Sunday, December 6, 2009

Idea management systems in India: Benchmark data from INSSAN

We looked at how idea management evolved at Toyota over 40 years from 1951 to 1989 cumulatively generating 20 million ideas. A natural question that comes to mind is: what is the industry benchmark?

I recently became a member of a 20 year old organization called Indian National Suggestion Scheme Association (INSSAN for short). This is a not-for-profit organization promoting and benchmarking employee suggestion schemes in the Indian industry. INSSAN bulletin for October 2008 – March 2009 (vol 20) gives the two tables shown above and below. This is the cumulative data for 18 organizations which shared their annual data on creative ideas coming from employees with INSSAN.

A few observations

· Scope of innovation: Impact of these suggestions is measured in “cost savings”. This is an important aspect of innovation. However, this means that the ideas entered in these systems are restricted to process improvements and not related to other 3 types of innovations (product, customer experience and business model). Perhaps these organizations use another mechanism for tracking these different types of ideas.

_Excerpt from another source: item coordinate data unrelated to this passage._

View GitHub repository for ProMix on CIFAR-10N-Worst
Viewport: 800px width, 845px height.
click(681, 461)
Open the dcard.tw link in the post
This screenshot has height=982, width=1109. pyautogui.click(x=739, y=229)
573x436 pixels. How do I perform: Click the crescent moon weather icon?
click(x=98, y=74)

· Capacity of idea generation: On an average, number of ideas per person per year has improved from 3 in 2005 to 6 in 2008. For TVS Motors, this number is at 66 i.e. little over 1 idea per week per employee.

· Award per accepted suggestion at HAL, Bangalore is 80 times the average (HAL: Rs.7608, avg: Rs.93). Saving achieved per accepted suggestion is extremely high at HAL, Bangalore (Rs. 2.6 Crore) compared to average of Rs. 24,176. We don’t know whether this means that the standard of suggestions is very high at HAL or a few killer suggestions came this year.

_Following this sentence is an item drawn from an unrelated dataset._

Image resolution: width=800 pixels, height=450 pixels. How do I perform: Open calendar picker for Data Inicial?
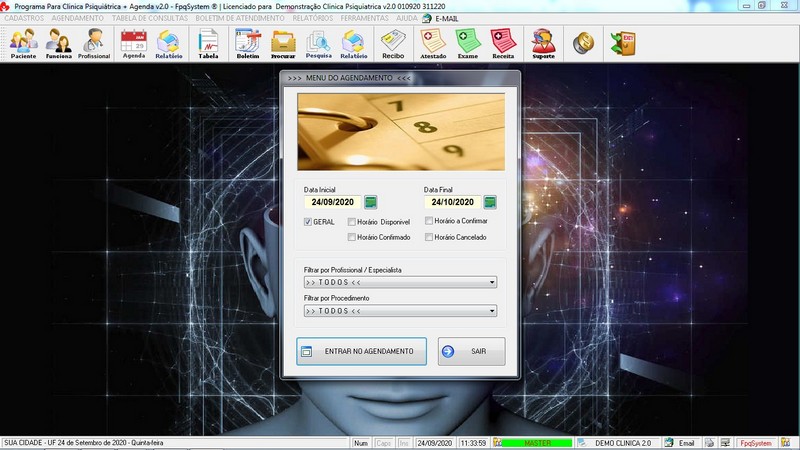click(371, 202)
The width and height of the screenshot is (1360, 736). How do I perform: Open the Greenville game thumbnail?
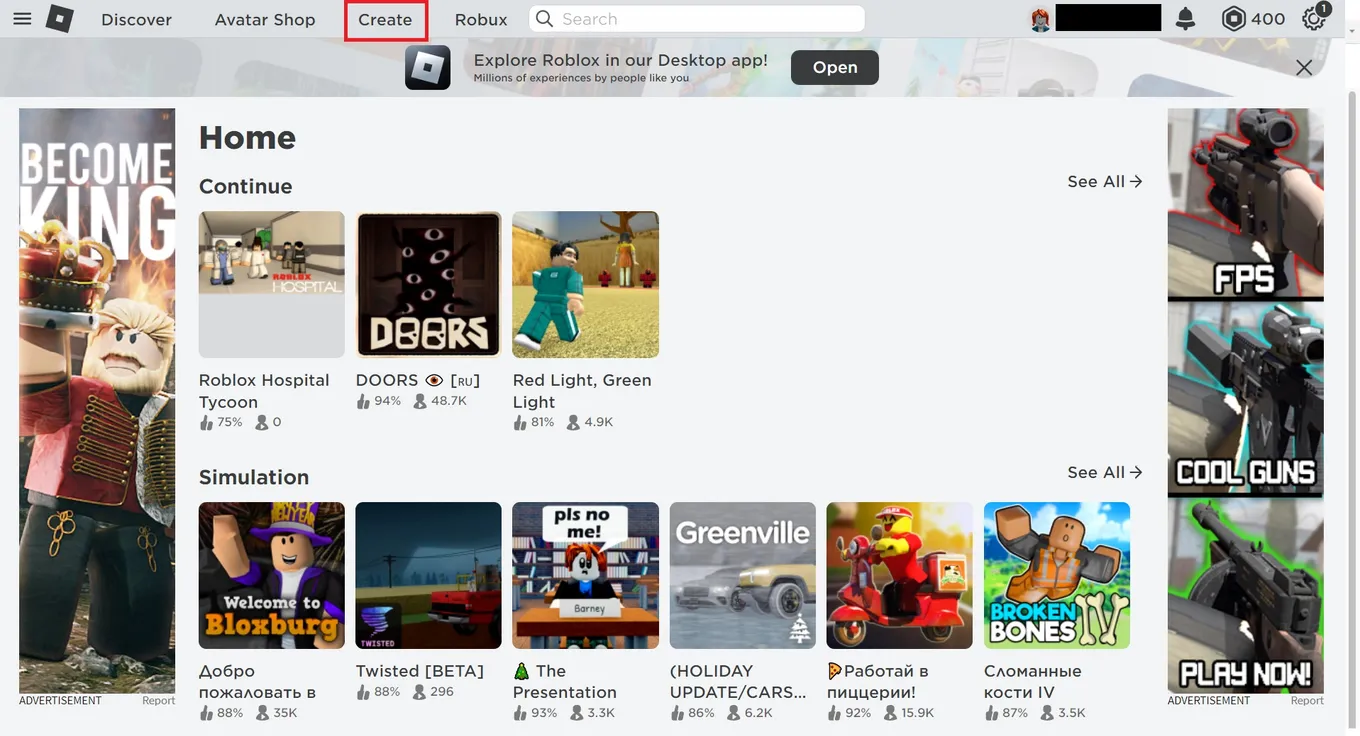tap(743, 575)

· Idea acceptance rate: In case of, No of suggestions accepted out of number of suggestions received, a number of organizations (Maruti Suzuki, HAL, Godfrey Philips India, BEL) are at 100%. This is good as far as employee morale concerned. However, when the scope of innovation includes all types of innovations, this should look more like a funnel. For example, ex-CEO of P&G A G Lafley says in Game-Changer that for every 100 ideas that are received, 1 reaches the market. However, for every 2 ideas that reach the market, 1 succeeds. AG feels that the batting average (final success rate) shouldn’t exceed 70%. If it does, it would imply that employees are not taking enough risks. And that’s not good for innovation productivity.